54 Consequentemente, na ausência de base legal, e mesmo que correspondam ao custo real dos controlos, as taxas em litígio constituem encargos de efeito equivalente a direitos aduaneiros à exportação proibidos pelos artigos 9. e 12. do Tratado.

55 Não podendo ser cumulativamente aplicadas as disposições relativas aos encargos de efeito equivalente e as relativas às imposições internas discriminatórias (v., designadamente, acórdão de 11 de Março de 1992, Compagnie commerciale de l' ouest, C-78/90 a 83/90, Colect., p. I-1847, n. 22), não há que analisar a compatibilidade das taxas em litígio com o artigo 95. do Tratado.

56 Deve, portanto, responder-se à terceira questão que uma taxa cobrada aquando dos referidos controlos sistemáticos na fronteira constitui encargo de efeito equivalente a direitos aduaneiros de exportação, proibido pelos artigos 9. e 12. do Tratado, mesmo que corresponda ao custo real de cada controlo.

Decisão sobre as despesas


Quanto às despesas

57 As despesas efectuadas pelo Governo da República Federal da Alemanha e pela Comissão das Comunidades Europeias, que apresentaram observações ao Tribunal, não são reembolsáveis.
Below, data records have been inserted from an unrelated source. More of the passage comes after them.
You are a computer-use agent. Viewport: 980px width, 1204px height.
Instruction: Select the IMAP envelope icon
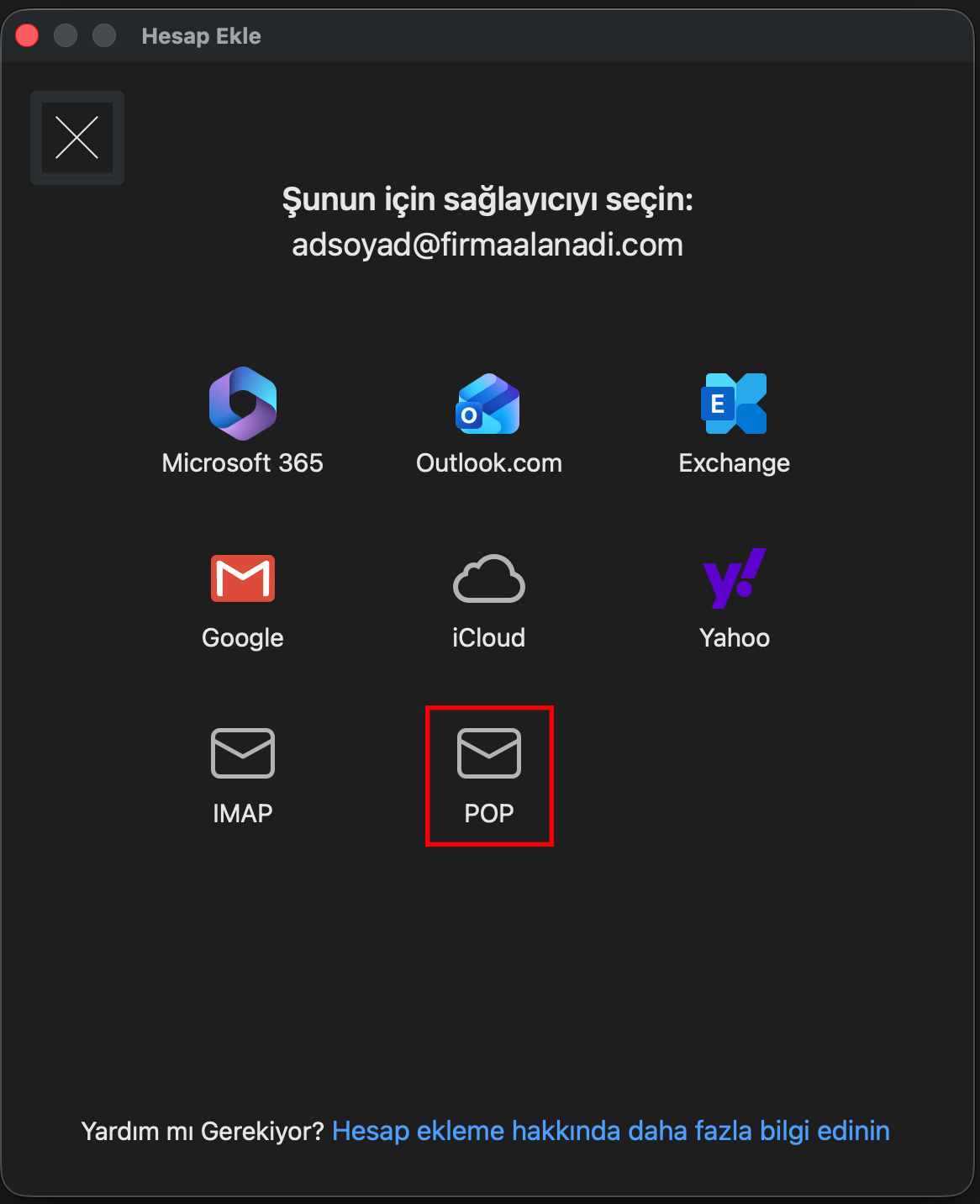click(x=242, y=753)
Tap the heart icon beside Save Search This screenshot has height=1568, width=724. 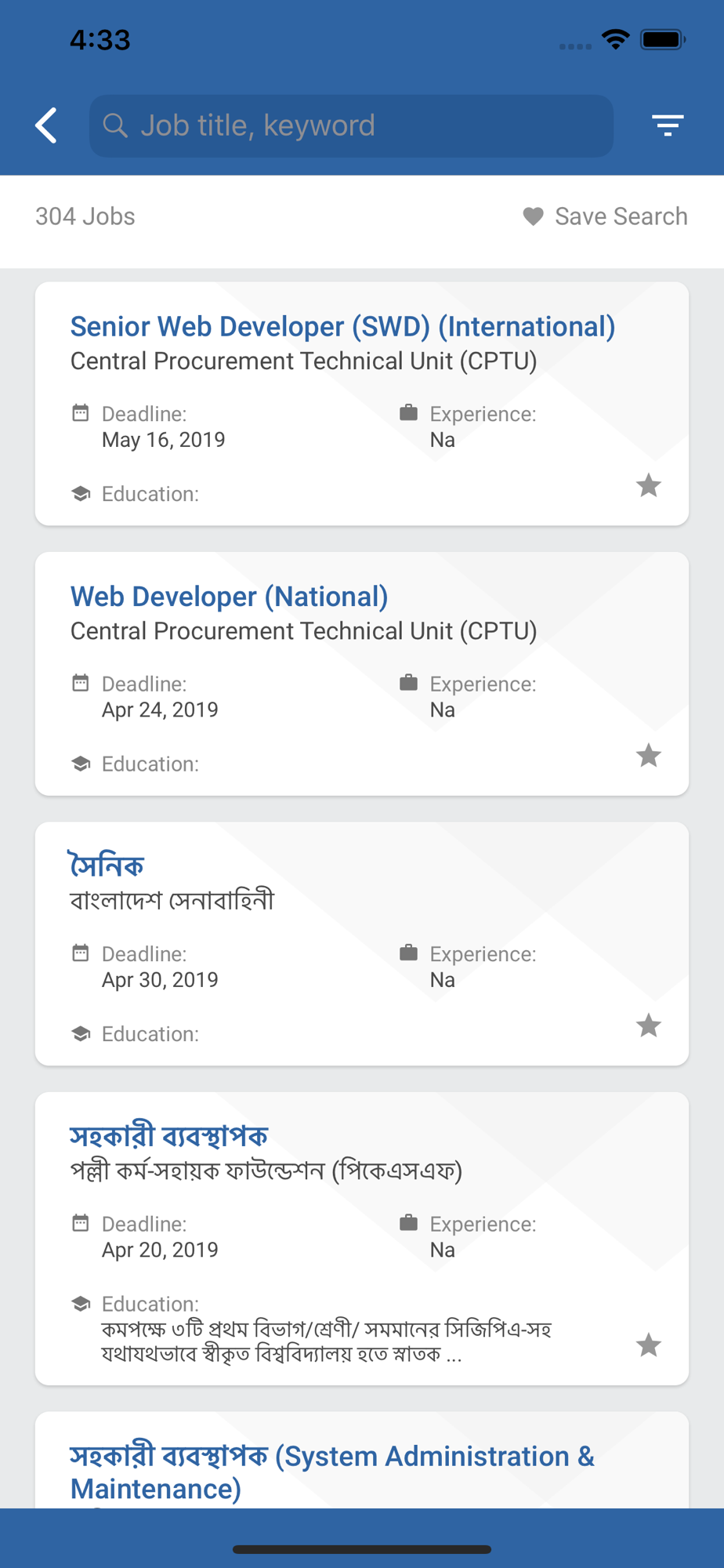[x=533, y=216]
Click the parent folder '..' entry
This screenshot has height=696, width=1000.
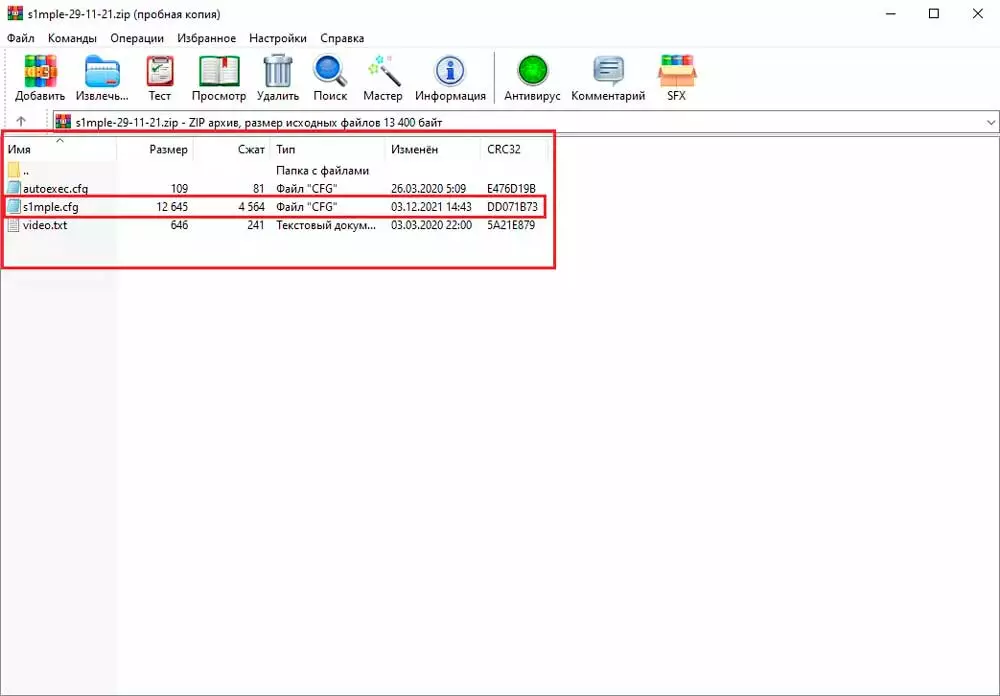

Revestindo o processo, quanto às partes na causa principal, a natureza de incidente suscitado perante o órgão jurisdicional nacional, compete a este decidir quanto às despesas.

Parte decisória


Pelos fundamentos expostos,

O TRIBUNAL DE JUSTIÇA (Sexta Secção),

pronunciando-se sobre as questões submetidas pelo Bundesverwaltungsgericht, por despacho de 27 de Agosto de 1992, declara:

1) O artigo 2. , n.os 1 e 4, do Regulamento (CEE) n. 1624/76 da Comissão, de 2 de Julho de 1976, relativo às disposições especiais referentes ao pagamento da ajuda ao leite em pó desnatado, desnaturado ou transformado em alimentos compostos para animais no território de um outro Estado-membro, com a redacção que lhe foi dada pelo artigo 1. do Regulamento (CEE) n. 1726/79 da Comissão, de 26 de Julho de 1979, e o artigo 10. do Regulamento (CEE) n. 1725/79 da Comissão, de 26 de Julho de 1979, relativo às regras de concessão de ajudas ao leite desnatado transformado em alimentos compostos e ao leite em pó desnatado destinado à alimentação dos vitelos, conjugados com o artigo 34. do Tratado CEE, devem ser interpretados no sentido de que não permitem a realização de controlos sistemáticos na fronteira a fim de verificar se estão preenchidas as condições de composição e qualidade do leite desnatado em pó destinado à elaboração de alimentos compostos para animais noutro Estado-membro, requisitos esses de que depende o pagamento das restituições à exportação. Contudo, as disposições acima mencionadas não se opõem a controlos na fronteira, na condição de serem efectuados por amostragem.

2) Uma taxa cobrada aquando de controlos sistemáticos na fronteira constitui encargo de efeito equivalente a direitos aduaneiros de exportação, proibido pelos artigos 9. e 12. do Tratado, mesmo que corresponda ao custo real de cada controlo.